Task item: I'd like the entries reproduced exactly, with the images omitted.

Data section:
┌──

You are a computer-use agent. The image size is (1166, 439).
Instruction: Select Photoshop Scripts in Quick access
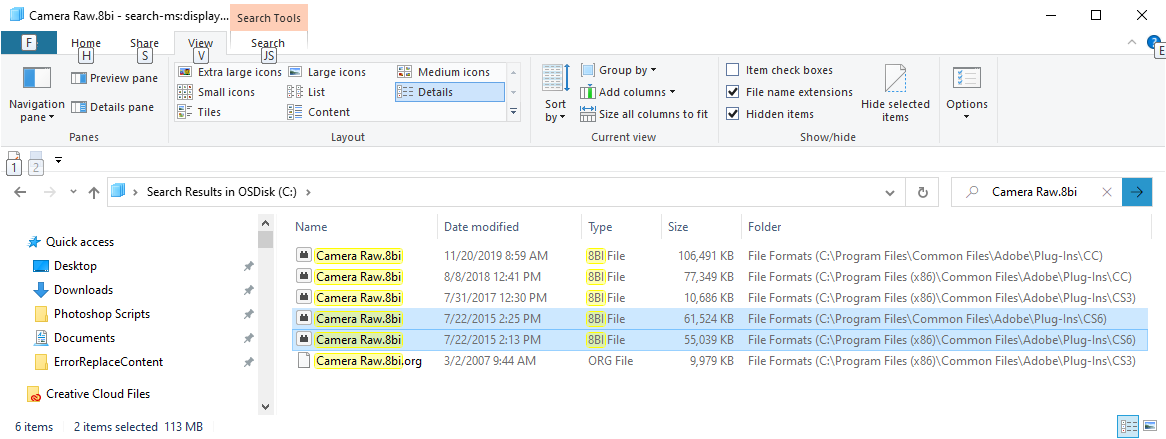coord(102,314)
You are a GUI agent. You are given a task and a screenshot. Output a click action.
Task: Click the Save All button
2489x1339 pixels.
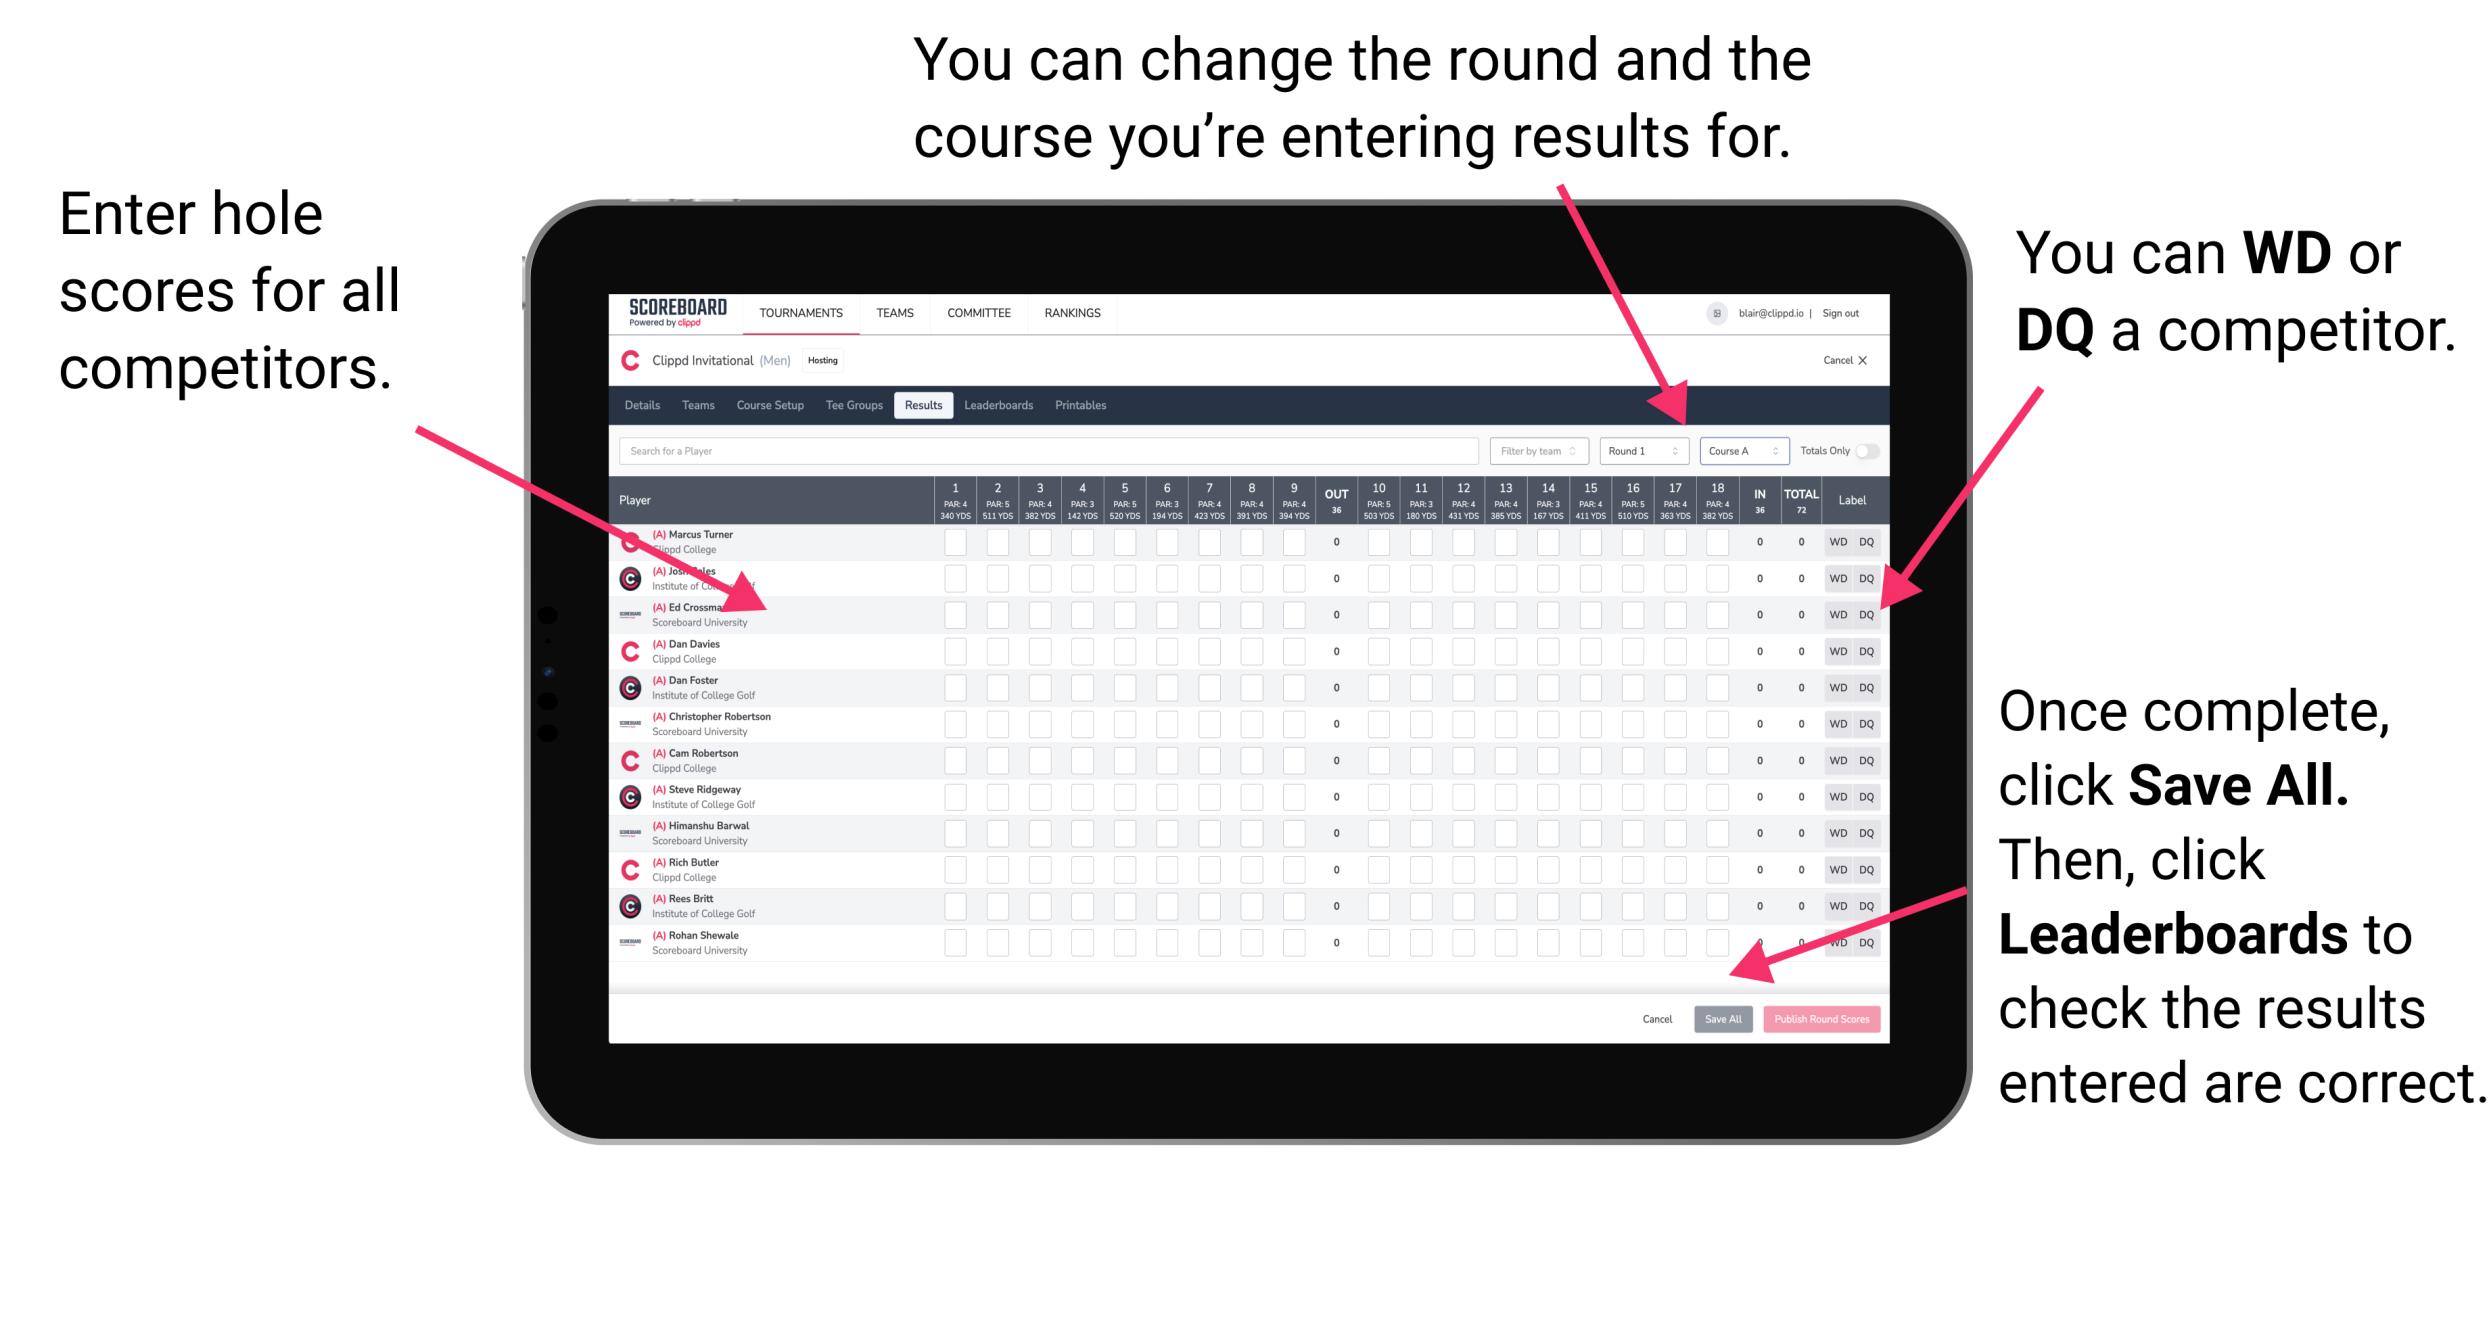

└──

Exercise output:
You are a computer-use agent. The image size is (1166, 439).
Instruction: Select Photoshop Scripts in Quick access
coord(102,314)
You are a GUI agent. You are given a task and a screenshot. Output a click action.
Task: Click the Save All button
2489x1339 pixels.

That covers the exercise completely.